Studying the Bible is always a good idea, and the first chapter of John is a great starting place. Some resources to start you on your journey, while heeding the admonition to "lean not on your own understanding." Pv. 3:5.

I thought a sample of the richness of the doctors of the Church might be in order.

St. John Chrystostom, Homilies on the Gospel of St. John
St. Augustine, Tractates on the Gospel of St. John
St. Thomas Aquinas, Commentary on the Gospel of St. John
Biblia Clerus' repository of commentary on the Gospel of St. John

John 1:29 says "The next day John seeth Jesus coming unto him, and saith, Behold the Lamb of God, which taketh away the sin of the world."

Candy's note on John 1:29: Jesus takes away the sins of anyone who will let Him. There is nothing else one must do to be saved. Jesus paid it all. Jesus is our perfect sacrificial Lamb, whose sacrifice pays for ALL of our sins. In the Old Testament, lambs and other animals had to be sacrificed on a regular basis, to atone for sins. God Himself, as Jesus Christ, became the perfect sacrificial Lamb, to pay for our sins.

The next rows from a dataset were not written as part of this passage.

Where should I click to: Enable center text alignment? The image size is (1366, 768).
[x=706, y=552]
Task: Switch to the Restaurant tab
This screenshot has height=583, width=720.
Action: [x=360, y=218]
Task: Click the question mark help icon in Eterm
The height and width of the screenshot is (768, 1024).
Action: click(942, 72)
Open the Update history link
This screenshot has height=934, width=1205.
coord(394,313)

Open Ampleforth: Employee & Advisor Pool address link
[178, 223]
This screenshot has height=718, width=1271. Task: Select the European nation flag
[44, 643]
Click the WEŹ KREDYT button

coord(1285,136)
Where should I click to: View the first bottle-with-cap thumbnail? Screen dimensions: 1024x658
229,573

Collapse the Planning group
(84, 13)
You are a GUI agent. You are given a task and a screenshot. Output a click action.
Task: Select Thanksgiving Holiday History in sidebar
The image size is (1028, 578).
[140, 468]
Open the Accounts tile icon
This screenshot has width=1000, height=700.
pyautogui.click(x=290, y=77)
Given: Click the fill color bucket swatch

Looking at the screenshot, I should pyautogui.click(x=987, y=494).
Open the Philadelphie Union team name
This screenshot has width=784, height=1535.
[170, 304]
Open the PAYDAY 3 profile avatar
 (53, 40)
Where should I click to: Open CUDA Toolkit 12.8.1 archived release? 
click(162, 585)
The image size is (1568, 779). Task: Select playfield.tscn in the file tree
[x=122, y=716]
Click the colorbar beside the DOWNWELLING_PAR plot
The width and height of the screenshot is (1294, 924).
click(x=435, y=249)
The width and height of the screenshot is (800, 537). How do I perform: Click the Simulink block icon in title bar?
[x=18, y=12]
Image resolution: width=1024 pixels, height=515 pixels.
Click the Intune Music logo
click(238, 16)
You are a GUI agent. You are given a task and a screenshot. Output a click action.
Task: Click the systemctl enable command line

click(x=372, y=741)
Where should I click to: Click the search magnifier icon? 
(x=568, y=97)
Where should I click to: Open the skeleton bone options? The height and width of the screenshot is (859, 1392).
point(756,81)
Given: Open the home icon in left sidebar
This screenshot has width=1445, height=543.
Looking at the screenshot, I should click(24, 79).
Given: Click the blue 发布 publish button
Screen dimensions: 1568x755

The note to John 1:29 in my Navarre Bible Reader's Edition:

For the first time in the Gospel Christ is called the "Lamb of God". Isaiah had compared the sufferings of the Servant of Yahweh, the Messiah, with the sacrifice of a lamb (cf. Is 53:7); and the blood of the paschal lamb smeared on the doors of houses had served to protect the first-born of the Israelites in Egypt (cf. Ex 12:6-7): all this was a promise and prefiguring of the true Lamb, Christ, the victim in the sacrifice of Calvary on behalf of all mankind. This is why St. Paul will say that "Christ, our paschal lamb, has been sacrificed" (1 Cor 5:7). The expression "Lamb of God" also suggests the spotless innocence of the Redeemer (cf. 1 Pet 1:18-20; 1 Jn 3:5).

The sacred text says "the sin of the world", in the singular, to make it absolutely clear that every kind of sin is taken away: Christ came to free us from original sin, which in Adam affected all men, and from all personal sins.

The book of Revelation reveals to us that Jesus is victorious and glorious in heaven as the slain lamb (cf. Rev 5:6-14), surrounded by saints, martyrs and virgins (Rev 7:9, 14; 14:1-5), who render him the praise and glory due him as God (Rev 7:10). Since Holy Communion is a sharing in the sacrifice of Christ, priests say these words of the Baptist before administering it, to encourage the faithful to be grateful to our Lord for giving himself up to death to sve us and for giving himself to us as nourishment for our souls.